City Council Candidate Says Japan Disaster May Have Been Curse From God
An El Paso City Council candidate said people can be blessed or cursed by God and that the 9.0 earthquake and tsunami that devastated Japan may have been a curse.
“Japan had built tsunami walls along their coasts, but this tsunami was bigger than that. No matter what you say, they either weren’t blessed with protection or they were cursed with an earthquake,” Malcolm McGregor III said. “God did say, Christ did say that earthquakes would increase in the last days and that’s what we’re seeing.”
The earthquake near Japan and the tsunami that followed has killed more than 3,300 people and almost 7,000 are still missing.
McGregor, who is running for City Council in District 8, said he would bring a conservative, Christian, theocratic point of view to City Council and fight for City Council to be more business friendly. District 8 encompasses Downtown, Segundo Barrio and parts of West El Paso.
The candidate also said he hasn’t seen the same conservative, Christian views in others running for the District 8 seat. He said God must be a central focus in government.
“If we want God to be over us, every time City Council meets, they’d have an invocation where they ask for God’s blessing,” McGregor said. ” OK, well, God can get mad at us, too.”
McGregor is part of the group El Pasoans for Traditional Family Values, which successfully put a ballot on last November’s agenda to take away the health insurance of gay and unwed partners of city employees. The citizens’ referendum passed by 52 percent, and the constitutionality of the ordinance is being looked at by a federal judge.
He and District 5 candidate Sonia Brown are defendants in the federal case. The judge allowed them to intervene in the case and defend the voter-approved referendum. Brown and McGregor have spoken against health insurance for gay and unwed partners of city employees during City Council meetings in recent months.
McGregor said it’s not just the domestic benefits issue that led him to run. McGregor wants more business-friendly regulations for property owners, such as more lax code regulations for remodeled property and an increase in parking for businesses. He said he empathizes with the business community because he’s had to deal with parking reductions and strict regulations from the city. He said he’s seen “the city government’s ability to provide a consistent society for business degrade over the last twenty years.”
He added he’s seen building codes affect his own business. “If you do any electrical in your add-on or plumbing, you have to upgrade all of the plumbing and electrical in all of your building. That makes it cost-prohibitive to do minor renovations and improvements.”
ABC-7 stopped by McGregor’s home Tuesday morning to inquire whether he lives in District 8 and is eligible to run for the seat. McGregor owns property in five counties in Texas and New Mexico and rents out apartments in Central El Paso. In his candidate application, McGregor lists a Mesa address as his private residence.
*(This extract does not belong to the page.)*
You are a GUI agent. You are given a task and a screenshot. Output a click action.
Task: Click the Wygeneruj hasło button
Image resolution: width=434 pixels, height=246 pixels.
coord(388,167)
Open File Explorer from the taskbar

The Central Appraisal District says that property is actually owned by the McGregor family business and it does not claim a homestead exemption. ABC-7 found he owns a home in Dona Ana County. McGregor told ABC-7 his New Mexico estate had been passed down to him by his father but is not his primary home.
McGregor refused to let ABC-7 inside the El Paso house where his business is registered and where he says he also lives. He did show ABC-7 his driver license with that address on it. ABC-7 checked the property’s zoning with the city and it’s perfectly legal for McGregor to live and work in the house.
McGregor is running against Jorge Artelejo, Cortney Carlisle Niland, Ernesto Villanueva Jr., Sergio Contreras, Lisa Turner and Gilbert Guillen. Current City Representatve Beto O’Rourke is not running.